ワンカップ大関の瓶に水をいれて差し込み、
“何かが違う”
割り箸を燃やした煙は、狭い部屋の匂いにかき消された。
とてもじゃないが、線香の代わりにはならなかった。
むかし、”神は死んだ”と言った人がいるらしい。
そのせいか知らんが、そいつは頭がおかしくなって死んだ。
ニヒリズムに陥ったとか陥っていないとか、
超人になったとかならなかったとか。
…ふと男は、そんな話をどこかで読んだのを思い出した。
短絡的な解釈だったが、男はあまり気にしていなかった。
そして、割り箸が入った瓶を母の遺骨の前に置き、
「何で死んだんだ!」
祭壇を設えて男は何かに祈るつもりだったが、
急にバカバカしくなり、頭の中に色々な感情が沸いてきた。
「これから一体どうすればいいんだ!!」
ふいに沸いた怒りが男の心を支配した。
少し先の未来を考えただけで恐ろしくなった。
他にも色々な思いがあったはずだが、全て怒りで吹き飛んだ。
男は奇声をあげて、母の遺骨が入った箱にワンカップ大関が投げつけた。
あたりに水が飛びっ散る。
男にとって特に気にするものもなかったが、
生前に母が買ってきたB5サイズの月刊誌に水が垂れた。
ーー○○小説新人賞 特集ーー
未だほぼ読んでいない其の雑誌に水が染み込むのを嫌がって、
男は服の袖で拭った。
自分の名前はなかった。
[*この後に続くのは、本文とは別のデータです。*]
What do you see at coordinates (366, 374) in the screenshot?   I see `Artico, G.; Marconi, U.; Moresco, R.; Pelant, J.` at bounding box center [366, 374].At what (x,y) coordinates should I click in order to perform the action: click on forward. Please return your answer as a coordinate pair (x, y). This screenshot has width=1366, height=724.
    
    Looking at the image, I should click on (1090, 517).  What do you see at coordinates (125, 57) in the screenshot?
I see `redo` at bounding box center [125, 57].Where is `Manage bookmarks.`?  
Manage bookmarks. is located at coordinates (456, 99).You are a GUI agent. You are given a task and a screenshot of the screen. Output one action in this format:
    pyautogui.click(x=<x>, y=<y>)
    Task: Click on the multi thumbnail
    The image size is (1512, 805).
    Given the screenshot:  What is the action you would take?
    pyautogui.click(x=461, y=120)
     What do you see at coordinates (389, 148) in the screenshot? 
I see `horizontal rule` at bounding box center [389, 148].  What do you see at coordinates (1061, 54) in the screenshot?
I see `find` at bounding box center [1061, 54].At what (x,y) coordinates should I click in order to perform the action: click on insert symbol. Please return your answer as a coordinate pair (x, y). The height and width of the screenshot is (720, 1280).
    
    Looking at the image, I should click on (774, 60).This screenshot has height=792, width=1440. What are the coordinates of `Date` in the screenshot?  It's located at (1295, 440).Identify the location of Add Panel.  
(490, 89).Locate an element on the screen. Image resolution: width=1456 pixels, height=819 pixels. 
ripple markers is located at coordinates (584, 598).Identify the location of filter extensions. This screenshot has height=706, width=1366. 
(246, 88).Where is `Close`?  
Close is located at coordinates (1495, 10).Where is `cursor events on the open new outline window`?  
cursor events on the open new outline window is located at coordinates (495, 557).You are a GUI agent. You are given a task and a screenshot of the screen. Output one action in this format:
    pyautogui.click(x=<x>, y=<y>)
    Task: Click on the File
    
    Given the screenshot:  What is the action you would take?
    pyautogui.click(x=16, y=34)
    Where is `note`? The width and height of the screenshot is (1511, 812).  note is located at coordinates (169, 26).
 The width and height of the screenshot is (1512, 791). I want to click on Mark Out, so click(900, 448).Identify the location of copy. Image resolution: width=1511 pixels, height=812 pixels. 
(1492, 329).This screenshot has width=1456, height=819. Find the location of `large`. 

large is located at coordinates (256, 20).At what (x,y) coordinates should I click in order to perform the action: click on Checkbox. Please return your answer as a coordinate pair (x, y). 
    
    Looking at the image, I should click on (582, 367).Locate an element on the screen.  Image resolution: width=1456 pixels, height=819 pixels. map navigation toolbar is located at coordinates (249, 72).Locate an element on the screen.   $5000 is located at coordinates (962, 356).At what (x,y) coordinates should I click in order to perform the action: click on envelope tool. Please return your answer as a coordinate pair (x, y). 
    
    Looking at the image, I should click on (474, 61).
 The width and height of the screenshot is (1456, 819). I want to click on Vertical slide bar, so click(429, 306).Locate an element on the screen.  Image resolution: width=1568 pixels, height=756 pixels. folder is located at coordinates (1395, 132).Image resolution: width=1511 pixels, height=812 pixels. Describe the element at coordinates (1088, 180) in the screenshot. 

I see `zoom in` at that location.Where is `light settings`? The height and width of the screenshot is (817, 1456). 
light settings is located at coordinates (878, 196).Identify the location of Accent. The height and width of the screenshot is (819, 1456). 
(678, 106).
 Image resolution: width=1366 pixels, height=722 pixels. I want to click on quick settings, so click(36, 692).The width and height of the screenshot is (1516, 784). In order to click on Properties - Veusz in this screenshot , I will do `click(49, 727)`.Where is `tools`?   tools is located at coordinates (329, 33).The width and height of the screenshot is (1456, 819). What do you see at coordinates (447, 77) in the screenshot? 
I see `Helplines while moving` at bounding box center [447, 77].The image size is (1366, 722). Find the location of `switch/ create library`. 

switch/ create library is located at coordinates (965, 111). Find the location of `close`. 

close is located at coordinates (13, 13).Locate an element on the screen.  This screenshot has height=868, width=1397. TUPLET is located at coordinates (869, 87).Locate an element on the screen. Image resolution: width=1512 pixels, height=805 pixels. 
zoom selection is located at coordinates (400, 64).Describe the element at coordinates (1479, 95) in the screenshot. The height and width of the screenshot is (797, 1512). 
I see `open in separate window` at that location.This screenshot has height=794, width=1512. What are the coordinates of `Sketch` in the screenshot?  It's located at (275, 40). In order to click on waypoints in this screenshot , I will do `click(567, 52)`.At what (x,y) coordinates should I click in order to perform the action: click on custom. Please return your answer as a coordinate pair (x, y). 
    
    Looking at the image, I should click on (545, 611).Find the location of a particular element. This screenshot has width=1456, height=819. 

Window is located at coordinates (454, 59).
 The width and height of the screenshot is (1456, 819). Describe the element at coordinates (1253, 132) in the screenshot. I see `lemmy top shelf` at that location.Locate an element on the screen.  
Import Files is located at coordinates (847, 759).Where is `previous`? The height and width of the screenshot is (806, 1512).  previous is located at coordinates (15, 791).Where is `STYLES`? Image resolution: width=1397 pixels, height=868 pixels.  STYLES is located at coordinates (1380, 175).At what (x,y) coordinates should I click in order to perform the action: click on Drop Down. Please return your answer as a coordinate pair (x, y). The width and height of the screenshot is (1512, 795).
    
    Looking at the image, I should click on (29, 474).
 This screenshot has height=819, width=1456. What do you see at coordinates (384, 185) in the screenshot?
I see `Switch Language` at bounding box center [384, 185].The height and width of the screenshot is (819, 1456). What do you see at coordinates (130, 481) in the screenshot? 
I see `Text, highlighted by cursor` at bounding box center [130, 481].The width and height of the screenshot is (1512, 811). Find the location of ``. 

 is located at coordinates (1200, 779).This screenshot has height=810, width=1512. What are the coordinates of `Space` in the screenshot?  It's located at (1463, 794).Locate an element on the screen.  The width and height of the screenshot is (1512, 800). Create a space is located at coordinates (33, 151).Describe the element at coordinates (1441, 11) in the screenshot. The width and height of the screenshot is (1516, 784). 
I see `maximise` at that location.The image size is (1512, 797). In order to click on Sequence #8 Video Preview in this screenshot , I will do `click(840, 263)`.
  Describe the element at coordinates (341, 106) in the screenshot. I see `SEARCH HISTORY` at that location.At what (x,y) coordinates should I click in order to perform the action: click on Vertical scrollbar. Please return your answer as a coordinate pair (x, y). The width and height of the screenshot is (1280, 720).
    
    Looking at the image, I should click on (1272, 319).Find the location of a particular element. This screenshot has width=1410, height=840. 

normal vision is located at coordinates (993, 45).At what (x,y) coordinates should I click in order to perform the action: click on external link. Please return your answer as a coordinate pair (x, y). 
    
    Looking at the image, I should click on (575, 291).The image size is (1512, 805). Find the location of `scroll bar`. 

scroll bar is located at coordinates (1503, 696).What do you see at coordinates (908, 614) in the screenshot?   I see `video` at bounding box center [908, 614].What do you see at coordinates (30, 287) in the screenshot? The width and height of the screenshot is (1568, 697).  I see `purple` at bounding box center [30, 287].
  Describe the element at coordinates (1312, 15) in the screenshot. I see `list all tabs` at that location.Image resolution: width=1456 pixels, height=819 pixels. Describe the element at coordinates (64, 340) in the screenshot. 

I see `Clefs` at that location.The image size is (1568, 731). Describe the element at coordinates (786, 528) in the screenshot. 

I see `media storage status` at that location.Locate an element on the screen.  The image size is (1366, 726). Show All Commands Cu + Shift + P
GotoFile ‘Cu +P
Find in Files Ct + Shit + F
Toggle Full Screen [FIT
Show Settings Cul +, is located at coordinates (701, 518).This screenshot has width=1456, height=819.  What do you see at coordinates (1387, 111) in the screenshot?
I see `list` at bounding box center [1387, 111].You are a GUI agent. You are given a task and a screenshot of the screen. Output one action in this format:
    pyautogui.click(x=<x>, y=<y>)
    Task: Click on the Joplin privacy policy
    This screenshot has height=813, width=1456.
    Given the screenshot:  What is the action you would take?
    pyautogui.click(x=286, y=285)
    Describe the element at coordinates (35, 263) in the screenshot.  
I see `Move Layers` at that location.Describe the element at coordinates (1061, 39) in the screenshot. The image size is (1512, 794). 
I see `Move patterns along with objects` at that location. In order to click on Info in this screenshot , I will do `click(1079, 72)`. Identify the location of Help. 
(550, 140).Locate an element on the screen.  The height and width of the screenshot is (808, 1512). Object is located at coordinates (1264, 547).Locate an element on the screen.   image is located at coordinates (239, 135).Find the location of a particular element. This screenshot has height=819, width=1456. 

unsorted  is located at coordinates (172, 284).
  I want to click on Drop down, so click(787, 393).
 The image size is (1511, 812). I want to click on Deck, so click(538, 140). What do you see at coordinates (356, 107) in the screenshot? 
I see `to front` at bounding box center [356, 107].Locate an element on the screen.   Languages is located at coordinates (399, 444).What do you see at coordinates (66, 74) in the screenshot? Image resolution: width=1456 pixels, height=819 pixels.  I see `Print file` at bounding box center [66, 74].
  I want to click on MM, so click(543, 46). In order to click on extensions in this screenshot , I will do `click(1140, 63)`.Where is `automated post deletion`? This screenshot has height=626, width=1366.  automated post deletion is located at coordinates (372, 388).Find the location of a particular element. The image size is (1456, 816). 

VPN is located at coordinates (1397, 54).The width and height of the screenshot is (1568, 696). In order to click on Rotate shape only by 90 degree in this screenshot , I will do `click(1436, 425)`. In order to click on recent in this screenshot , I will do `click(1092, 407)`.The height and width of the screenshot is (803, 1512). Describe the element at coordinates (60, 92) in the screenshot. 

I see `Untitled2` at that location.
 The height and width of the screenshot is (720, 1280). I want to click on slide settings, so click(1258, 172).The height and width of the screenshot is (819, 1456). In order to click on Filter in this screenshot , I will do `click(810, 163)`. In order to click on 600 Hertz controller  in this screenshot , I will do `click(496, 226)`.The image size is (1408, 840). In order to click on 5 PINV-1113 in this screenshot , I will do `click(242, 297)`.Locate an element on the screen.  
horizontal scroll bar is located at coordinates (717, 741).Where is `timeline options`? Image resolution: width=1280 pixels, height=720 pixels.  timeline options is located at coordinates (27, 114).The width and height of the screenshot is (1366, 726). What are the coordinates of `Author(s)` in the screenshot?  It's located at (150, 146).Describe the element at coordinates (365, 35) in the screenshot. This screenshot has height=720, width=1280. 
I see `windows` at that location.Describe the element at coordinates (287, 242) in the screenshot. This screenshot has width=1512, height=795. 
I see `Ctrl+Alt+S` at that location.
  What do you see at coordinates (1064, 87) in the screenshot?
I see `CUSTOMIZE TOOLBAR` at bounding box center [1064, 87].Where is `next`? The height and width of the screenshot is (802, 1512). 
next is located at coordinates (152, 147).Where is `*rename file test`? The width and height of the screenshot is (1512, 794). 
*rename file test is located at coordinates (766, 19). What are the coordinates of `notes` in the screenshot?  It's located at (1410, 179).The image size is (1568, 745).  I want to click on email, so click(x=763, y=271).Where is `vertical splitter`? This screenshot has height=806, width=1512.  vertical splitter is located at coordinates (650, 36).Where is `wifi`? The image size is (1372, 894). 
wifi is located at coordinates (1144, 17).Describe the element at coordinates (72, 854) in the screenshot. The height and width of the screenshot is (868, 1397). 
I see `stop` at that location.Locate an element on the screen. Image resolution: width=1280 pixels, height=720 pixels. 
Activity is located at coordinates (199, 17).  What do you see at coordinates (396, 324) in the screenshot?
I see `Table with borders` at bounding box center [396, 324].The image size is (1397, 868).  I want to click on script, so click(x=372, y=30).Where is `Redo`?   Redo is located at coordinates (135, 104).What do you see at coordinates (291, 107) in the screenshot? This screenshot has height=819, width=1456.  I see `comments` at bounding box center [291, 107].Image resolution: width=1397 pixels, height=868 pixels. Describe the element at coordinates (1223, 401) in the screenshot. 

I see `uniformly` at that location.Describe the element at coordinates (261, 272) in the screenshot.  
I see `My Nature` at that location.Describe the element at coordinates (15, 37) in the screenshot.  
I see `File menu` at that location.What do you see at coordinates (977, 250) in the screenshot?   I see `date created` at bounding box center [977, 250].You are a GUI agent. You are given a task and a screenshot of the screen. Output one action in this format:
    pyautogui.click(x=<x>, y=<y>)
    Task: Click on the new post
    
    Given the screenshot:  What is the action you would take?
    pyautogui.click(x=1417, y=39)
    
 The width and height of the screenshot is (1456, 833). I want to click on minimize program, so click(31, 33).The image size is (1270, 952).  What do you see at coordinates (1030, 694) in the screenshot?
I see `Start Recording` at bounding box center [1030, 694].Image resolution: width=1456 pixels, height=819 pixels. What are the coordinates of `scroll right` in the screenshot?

それだけで、読むに値しない。
さっきよりも強い怒りが込み上げてきたが、
それを買ってきた母親の姿を思い出して少しだけ冷静になった。
「一体どんな作品が選ばれたのだろう?」
少し冷静になってその場に寝転んで特集ページを開いた。
しばらく黙読した後、彼はまたいつものように、
いやいつも以上に怒った。
「驚いた!丸パクリもいいところだ!!」
しばらく部屋で再度奇声をあげて暴れた。
それでもまったく気持ちが収まらなかった。
その日の晩、男は眠らずにある計画を思いついた。
「許せない!絶対に許せない!!」
僅かなお金が入った財布とその雑誌をリュックに詰めて、
日が昇る前に男は家の外へ出ていった。